Work instruction ▸ Each line below containing the word "computer" needs to be shown.

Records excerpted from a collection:
****************

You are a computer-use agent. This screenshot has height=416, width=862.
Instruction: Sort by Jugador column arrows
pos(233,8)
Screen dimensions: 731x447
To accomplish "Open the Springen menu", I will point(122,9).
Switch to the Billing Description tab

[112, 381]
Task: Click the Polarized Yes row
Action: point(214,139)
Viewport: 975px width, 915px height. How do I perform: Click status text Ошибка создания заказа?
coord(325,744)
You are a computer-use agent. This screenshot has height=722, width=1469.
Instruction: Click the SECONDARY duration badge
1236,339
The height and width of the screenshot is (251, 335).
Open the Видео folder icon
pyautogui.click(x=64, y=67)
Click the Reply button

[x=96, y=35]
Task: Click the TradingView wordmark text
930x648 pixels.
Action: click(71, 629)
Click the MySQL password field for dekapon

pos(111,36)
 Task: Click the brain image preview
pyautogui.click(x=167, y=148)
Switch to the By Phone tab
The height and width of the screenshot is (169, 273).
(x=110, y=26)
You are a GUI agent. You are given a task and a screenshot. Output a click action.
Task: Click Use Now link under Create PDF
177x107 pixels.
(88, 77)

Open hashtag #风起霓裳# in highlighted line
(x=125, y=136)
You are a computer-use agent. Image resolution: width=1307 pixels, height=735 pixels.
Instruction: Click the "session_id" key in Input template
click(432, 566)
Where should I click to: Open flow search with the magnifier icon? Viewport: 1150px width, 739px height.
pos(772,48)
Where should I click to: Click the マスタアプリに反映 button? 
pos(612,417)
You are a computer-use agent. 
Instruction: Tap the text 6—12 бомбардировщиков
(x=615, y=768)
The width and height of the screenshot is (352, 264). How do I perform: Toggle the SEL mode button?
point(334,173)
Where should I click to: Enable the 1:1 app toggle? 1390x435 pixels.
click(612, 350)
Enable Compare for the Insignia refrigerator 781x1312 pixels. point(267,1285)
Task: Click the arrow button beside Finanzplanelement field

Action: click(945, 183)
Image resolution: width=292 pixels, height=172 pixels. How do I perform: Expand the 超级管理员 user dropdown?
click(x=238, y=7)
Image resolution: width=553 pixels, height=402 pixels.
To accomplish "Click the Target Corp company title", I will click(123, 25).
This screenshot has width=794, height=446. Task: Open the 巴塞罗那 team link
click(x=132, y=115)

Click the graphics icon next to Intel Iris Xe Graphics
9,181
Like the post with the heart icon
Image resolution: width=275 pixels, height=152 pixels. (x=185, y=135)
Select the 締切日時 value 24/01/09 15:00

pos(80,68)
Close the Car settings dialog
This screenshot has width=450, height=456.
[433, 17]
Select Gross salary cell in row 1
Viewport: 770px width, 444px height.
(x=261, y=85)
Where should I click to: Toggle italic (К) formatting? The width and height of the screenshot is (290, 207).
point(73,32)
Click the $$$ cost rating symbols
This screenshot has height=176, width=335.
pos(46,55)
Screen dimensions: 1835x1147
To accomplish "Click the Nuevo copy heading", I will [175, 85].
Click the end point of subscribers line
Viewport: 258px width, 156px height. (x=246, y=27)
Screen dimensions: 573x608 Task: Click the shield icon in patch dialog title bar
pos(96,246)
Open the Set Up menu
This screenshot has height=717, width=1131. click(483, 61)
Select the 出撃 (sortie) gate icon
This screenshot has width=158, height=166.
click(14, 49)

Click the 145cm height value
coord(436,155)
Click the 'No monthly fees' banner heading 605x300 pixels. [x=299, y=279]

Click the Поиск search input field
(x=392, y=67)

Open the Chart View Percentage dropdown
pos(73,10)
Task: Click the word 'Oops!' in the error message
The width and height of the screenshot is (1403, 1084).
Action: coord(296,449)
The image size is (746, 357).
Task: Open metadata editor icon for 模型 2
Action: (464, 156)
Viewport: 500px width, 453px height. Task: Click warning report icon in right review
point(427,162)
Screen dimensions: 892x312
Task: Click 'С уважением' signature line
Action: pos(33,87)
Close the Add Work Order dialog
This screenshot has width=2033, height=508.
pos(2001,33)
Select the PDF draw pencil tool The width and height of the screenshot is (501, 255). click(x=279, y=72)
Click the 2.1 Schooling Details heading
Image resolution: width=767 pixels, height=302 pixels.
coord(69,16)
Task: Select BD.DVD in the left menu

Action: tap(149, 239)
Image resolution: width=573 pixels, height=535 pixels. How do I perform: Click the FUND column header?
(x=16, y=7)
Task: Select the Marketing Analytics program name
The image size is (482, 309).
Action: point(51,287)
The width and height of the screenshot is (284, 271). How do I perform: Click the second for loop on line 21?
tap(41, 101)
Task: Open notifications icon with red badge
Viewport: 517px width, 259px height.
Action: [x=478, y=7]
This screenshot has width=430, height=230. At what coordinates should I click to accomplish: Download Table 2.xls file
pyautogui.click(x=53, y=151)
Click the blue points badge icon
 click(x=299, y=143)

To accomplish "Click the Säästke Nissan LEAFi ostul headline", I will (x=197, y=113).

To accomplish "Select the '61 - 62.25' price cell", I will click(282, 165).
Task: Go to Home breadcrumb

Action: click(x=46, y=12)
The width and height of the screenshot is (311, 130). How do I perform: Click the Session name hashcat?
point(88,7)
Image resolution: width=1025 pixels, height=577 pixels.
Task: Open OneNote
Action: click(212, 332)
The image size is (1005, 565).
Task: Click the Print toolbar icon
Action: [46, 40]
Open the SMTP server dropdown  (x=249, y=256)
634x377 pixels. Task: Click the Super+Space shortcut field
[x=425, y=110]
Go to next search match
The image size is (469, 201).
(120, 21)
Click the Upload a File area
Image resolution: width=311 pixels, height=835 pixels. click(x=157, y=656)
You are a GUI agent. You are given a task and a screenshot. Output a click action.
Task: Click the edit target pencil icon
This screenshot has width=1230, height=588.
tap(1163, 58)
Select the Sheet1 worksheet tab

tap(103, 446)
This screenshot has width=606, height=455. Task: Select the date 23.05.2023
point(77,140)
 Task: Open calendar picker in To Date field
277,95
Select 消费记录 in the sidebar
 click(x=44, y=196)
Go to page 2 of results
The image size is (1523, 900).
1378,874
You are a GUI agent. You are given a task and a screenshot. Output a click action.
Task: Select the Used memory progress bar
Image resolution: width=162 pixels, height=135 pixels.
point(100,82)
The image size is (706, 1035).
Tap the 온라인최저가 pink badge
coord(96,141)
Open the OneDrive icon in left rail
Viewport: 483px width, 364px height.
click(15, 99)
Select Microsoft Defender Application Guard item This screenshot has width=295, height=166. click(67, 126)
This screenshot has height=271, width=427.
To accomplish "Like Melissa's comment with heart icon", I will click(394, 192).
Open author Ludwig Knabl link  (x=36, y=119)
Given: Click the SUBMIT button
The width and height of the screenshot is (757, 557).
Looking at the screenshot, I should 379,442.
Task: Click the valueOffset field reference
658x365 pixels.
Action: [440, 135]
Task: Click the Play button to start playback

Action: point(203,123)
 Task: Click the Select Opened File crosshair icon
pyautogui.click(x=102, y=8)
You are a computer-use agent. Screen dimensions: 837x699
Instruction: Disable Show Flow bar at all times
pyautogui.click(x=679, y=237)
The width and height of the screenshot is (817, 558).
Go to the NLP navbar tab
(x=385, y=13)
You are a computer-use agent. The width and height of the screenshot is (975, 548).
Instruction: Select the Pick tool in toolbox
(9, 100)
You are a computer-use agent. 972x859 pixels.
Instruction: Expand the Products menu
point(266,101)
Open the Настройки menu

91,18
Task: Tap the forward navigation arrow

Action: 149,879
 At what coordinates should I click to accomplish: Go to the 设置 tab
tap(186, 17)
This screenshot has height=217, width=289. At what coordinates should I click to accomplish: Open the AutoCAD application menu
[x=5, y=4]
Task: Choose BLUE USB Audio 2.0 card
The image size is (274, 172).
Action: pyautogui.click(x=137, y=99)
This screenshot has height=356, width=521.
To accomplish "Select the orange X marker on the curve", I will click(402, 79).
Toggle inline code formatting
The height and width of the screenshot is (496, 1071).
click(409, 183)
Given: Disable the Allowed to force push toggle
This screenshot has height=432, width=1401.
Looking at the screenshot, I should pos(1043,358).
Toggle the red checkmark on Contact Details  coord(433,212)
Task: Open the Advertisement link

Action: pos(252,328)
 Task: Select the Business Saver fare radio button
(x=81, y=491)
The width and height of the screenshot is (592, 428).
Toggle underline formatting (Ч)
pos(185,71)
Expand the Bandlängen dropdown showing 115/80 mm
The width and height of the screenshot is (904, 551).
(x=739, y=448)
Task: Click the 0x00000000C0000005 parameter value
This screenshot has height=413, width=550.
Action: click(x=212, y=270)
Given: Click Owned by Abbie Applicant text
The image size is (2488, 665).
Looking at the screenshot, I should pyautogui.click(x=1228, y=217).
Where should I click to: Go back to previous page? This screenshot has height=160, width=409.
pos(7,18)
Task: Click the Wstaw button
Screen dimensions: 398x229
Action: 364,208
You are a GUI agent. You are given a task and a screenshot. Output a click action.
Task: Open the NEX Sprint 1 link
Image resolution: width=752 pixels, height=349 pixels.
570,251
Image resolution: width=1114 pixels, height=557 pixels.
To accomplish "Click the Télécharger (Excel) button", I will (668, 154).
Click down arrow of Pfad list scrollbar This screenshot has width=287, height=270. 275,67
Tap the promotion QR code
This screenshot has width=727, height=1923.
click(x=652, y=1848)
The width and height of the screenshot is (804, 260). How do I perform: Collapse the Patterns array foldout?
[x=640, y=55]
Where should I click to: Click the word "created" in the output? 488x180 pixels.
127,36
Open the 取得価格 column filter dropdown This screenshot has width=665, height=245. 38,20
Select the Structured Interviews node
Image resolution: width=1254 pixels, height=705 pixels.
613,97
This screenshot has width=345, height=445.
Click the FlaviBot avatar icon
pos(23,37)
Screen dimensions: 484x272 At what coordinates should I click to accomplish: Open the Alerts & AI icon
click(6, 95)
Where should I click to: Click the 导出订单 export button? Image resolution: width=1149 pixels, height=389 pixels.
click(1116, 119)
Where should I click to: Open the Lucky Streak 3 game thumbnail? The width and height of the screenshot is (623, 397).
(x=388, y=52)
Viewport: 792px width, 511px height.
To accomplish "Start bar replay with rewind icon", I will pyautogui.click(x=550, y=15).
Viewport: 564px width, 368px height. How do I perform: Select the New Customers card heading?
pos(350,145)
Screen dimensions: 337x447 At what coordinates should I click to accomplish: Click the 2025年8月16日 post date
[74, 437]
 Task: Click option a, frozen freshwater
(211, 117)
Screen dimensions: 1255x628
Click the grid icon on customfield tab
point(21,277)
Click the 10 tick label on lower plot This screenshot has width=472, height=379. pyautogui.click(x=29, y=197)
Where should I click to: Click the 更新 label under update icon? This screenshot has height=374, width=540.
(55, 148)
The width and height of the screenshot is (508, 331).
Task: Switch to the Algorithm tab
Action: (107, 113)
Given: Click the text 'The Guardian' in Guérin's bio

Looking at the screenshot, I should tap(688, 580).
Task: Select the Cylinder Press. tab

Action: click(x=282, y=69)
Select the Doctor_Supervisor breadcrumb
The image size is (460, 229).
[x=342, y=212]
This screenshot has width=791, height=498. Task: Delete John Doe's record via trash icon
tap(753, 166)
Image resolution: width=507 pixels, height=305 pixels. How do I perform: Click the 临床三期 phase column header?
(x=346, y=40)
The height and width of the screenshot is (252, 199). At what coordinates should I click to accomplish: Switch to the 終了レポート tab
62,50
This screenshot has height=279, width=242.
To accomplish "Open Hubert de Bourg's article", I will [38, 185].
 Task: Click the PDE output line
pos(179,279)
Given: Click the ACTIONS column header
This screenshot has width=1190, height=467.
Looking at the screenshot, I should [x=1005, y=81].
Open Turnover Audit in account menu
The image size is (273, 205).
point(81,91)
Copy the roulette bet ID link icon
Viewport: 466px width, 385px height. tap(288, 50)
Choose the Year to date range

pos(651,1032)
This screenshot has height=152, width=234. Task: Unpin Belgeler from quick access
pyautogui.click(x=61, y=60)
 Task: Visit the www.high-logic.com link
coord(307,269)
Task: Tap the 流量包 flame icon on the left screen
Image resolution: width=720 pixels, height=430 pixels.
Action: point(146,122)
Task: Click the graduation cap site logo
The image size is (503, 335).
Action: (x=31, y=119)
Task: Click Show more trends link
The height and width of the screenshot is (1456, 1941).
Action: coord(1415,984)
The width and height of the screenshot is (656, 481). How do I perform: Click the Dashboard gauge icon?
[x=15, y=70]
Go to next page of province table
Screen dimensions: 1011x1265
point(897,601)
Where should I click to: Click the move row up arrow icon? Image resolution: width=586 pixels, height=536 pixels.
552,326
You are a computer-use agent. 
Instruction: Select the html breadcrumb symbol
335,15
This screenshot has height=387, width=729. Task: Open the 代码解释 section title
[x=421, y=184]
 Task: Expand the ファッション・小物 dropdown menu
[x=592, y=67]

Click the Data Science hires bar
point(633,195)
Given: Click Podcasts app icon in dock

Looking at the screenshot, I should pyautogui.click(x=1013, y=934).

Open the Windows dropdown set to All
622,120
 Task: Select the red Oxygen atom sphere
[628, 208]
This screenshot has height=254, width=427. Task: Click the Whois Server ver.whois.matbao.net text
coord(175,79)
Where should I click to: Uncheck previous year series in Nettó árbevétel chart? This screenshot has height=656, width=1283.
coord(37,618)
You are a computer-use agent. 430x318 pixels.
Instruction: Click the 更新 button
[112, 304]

****************

Problem solution ▸
You are a computer-use agent. This screenshot has height=416, width=862.
You are a computer-use agent. This screenshot has height=722, width=1469.
You are a computer-use agent. Image resolution: width=1307 pixels, height=735 pixels.
You are a computer-use agent. 
You are a computer-use agent. Screen dimensions: 837x699
You are a computer-use agent. The width and height of the screenshot is (975, 548).
You are a computer-use agent. 972x859 pixels.
You are a computer-use agent. 
You are a computer-use agent. 430x318 pixels.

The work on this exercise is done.